Turnaround strategy and management changes
The Siemens Gamesa subsidiary remains loss-making, posting a loss of 448 million euros at the end of March. Due to costly product failures. Nevertheless, this loss is in line with expectations. Berenberg analyst Philip Buller notes that the absence of any new unpleasant surprises is a major positive signal. The turnaround plan for Siemens Gamesa, which runs until 2026. It includes capacity adjustments and job cuts in the onshore wind turbine sector. The subsidiary will focus on key markets in Europe and the USA. Siemens Energy has also announced a change of management for its subsidiary: Jochen Eickholt will hand over to Vinod Philip in August. Siemens Energy has revised its annual targets upwards, forecasting sales growth of between 10% and 12%. Despite a previous range of 3% to 7%. Operating margin before exceptional items is expected to be between -1% and +1%, a more optimistic scenario than the previous forecast of -2%.

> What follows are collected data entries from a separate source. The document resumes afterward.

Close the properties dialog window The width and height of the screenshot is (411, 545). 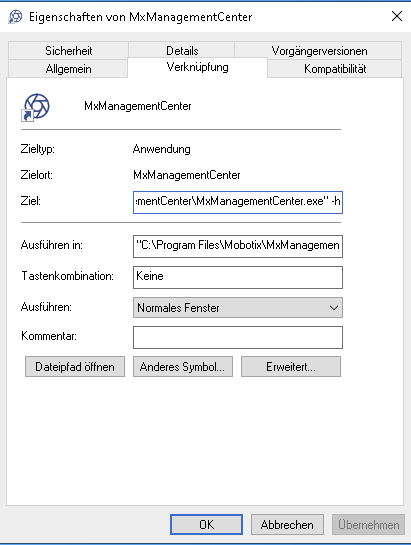pos(397,16)
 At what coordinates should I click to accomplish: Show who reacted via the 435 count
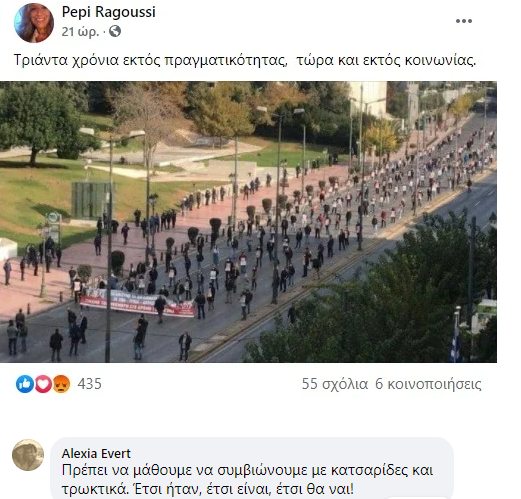coord(89,384)
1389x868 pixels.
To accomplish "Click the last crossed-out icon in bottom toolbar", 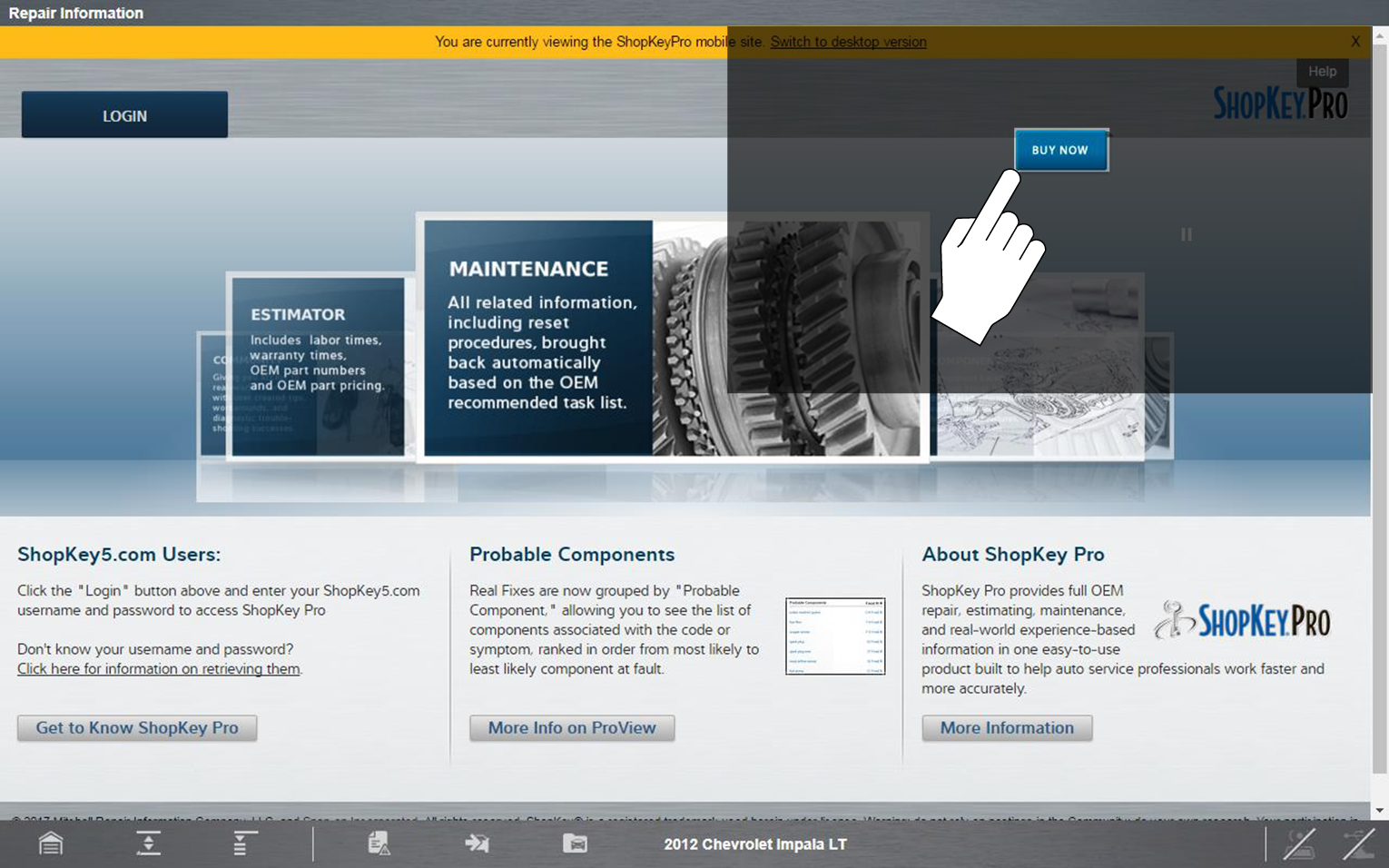I will [1358, 843].
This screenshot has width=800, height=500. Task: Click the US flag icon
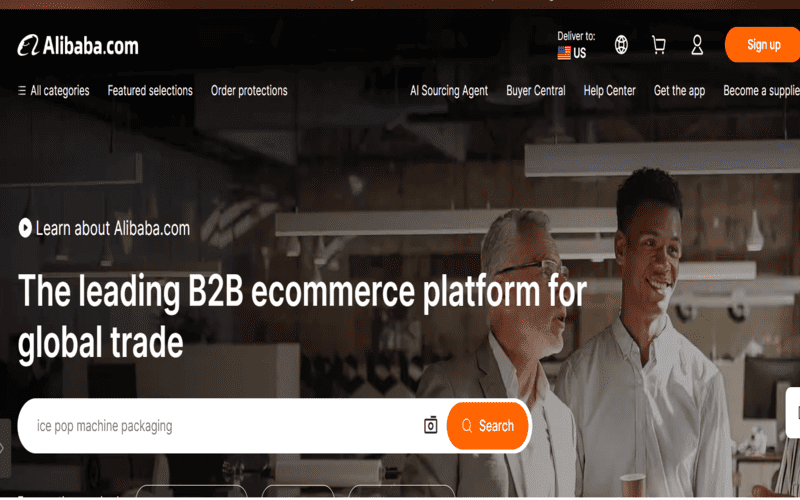564,53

Strategic importance of the wind energy sector
Siemens Gamesa, which has been facing a deep crisis for years, is committed to refocusing its operations on strategic markets. The reorganization of the subsidiary and concentration on European and American markets should make it possible to correct costly shortcomings. They must also restore stable profitability to the sector. This restructuring is essential for Siemens Energy. The Group is heavily dependent on the performance of Siemens Gamesa to achieve its growth targets.
Siemens Energy shows signs of progress in stabilizing the wind power sector, thanks to a solid restructuring plan and an optimistic revision of annual targets. Siemens Gamesa’s reorganization and new management will enable us to meet the challenges of the wind power market and improve the Group’s profitability.